Protective effect of extracorporeal membrane pulmonary oxygenation combined with cardiopulmonary resuscitation on post-resuscitation lung injury
10.5847/wjem.j.1920-8642.2021.04.009
- Author:
Ji-yang Ling
- Publication Type:Journal Article
- Keywords:
Cardiac arrest;
Swine;
Alveolar surface-active protein;
Oxidative stress injury;
Pulmonary edema
- From:
World Journal of Emergency Medicine
2021;12(4):303-308
- CountryChina
- Language:English
-
Abstract:
BACKGROUND: Cardiac arrest (CA) is a critical condition that is a concern to healthcare workers. Comparative studies on extracorporeal cardiopulmonary resuscitation (ECPR) and conventional cardiopulmonary resuscitation (CCPR) technologies have shown that ECPR is superior to CCPR. However, there is a lack of studies that compare the protective effects of these two resuscitative methods on organs. Therefore, we aim to perform experiments in swine models of ventricular fibrillation-induced CA to study whether the early application of ECPR has advantages over CCPR in the lung injury and to explore the protective mechanism of ECPR on the post-resuscitation pulmonary injury.

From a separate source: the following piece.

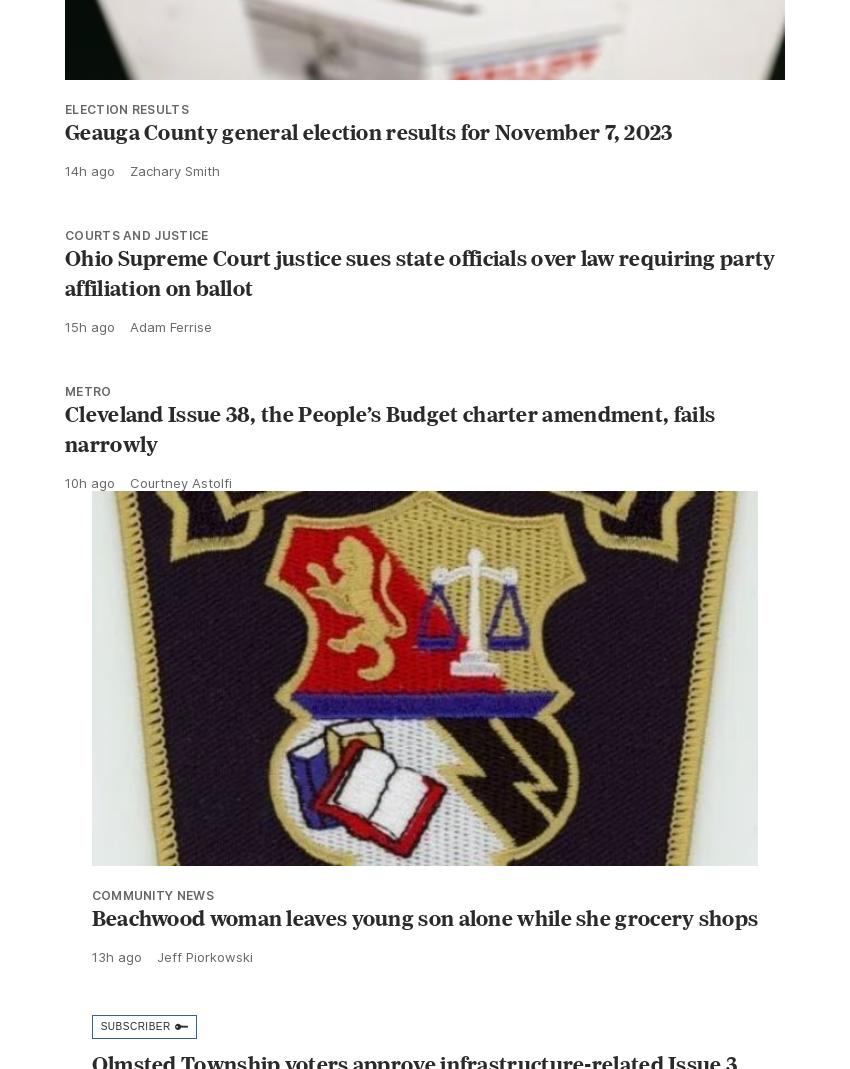 The height and width of the screenshot is (1069, 850). What do you see at coordinates (125, 153) in the screenshot?
I see `'ELECTION RESULTS'` at bounding box center [125, 153].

METHODS: Sixteen male swine were randomized to CCPR (CCPR; n=8; CCPR alone) and ECPR (ECPR; n=8; extracorporeal membrane oxygenation with CCPR) groups, with the restoration of spontaneous circulation at 6 hours as an endpoint.
RESULTS: For the two groups, the survival rates between the two groups were not statistically significant (P>0.05), the blood and lung biomarkers were statistically significant (P<0.05), and the extravascular lung water and pulmonary vascular permeability index were statistically significant (P<0.01). Compared with the ECPR group, electron microscopy revealed mostly vacuolated intracellular alveolar type II lamellar bodies and a fuzzy lamellar structure with widening and blurring of the blood-gas barrier in the CCPR group.
CONCLUSIONS: ECPR may have pulmonary protective effects, possibly related to the regulation of alveolar surface-active proteins and mitigated oxidative stress response post-resuscitation.